Period during which sterilizations occurred
There
were no sterilizations except for the above case in 1916.
Temporal pattern of sterilizations and rate of sterilization
Illinois
neither authorized nor legalized eugenic sterilizations (Paul, p. 577.)
Passage of law(s)
No
sterilization laws were passed in Illinois. However, in December 1915 a
bill
for the Commitment and Care for the Feeble-minded Persons was drafted,
subsequent to which Illinois House Bill 655 was passed, which allowed
courts to
permanently institutionalize anyone whom a respectable expert deemed
feebleminded. House
Bill 654 granted
state officials the power to create institutions for such persons. Initially, the bills
received considerable support.
Groups identified in the law
House
Bill 654 (eugenic commitment) pertained to the “feebleminded” (Rembis,
p. 283.)
Process of the Law
According
to Bill 655, anyone that experts considered to be “feebleminded” could
be
permanently institutionalized.
Precipitating factors and processes
Both
male and female reformers in Illinois were willing to experiment with
various
modern state- sponsored social measures, which led to the adoption of
the
eugenic commitment law. Reformers
viewed
the law as way to use science to better society (Rembis, p. 285.) and
drew
support from middle class white women who took it upon themselves to do
what
they thought was best for “universal mothers” (Rembis, p. 285).
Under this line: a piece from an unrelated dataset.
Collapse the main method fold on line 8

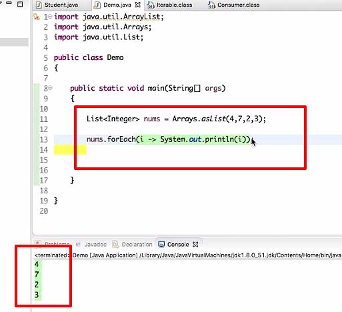pyautogui.click(x=51, y=88)
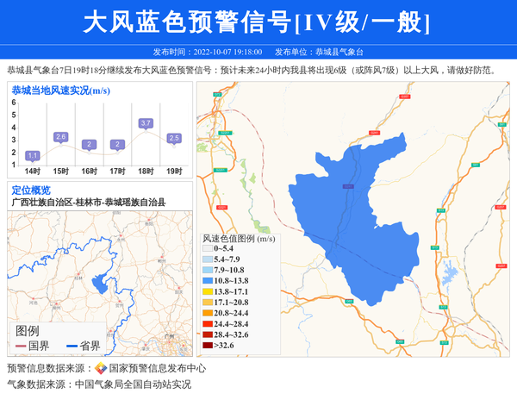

To them
and
many men, eugenics seemed like a simple solution to a more complex
social
problem (Rembis, p.290.) To
eugenic reformers,
institutions seemed to make the most sense because they thought these
institutions would provide care for people who could not care for
themselves and
therefore improve society as a whole (Rembis, p. 293.)
Groups targeted and victimized
The
law targeted young women whose delinquent acts were viewed as sexual
transgressions (Rembis, p. 298). For example, fourteen-year-old Elsie
Strubble
was sent to the Cook County Juvenile Court from the Chicago Detention
Home
because she had been raped by one man and three boys and consequently
termed
“incorrigible.” A judge stated that Strubble was a “high-grade
feeble-minded
girl” and in 1924 recommended that she be sent to the Chicago Home for
Girls
(Rembis, pp. 296-297).
Major Proponents
Alfred
E. Walker was a reformer who supported the eugenic commitment law. She
thought
the law would help improve the lives of the state’s unfortunate
individuals. Walker
was chairman of the Legislative Committee of the IFWC (the Illinois
Federation
of Women’s Clubs). Walker was also a member of the committee that
helped create
the original eugenic commitment bill.
In
May 1915, Walker proposed that the IFWC unite on a single way to
provide care
for Illinois’ feebleminded (Rembis, p. 286.)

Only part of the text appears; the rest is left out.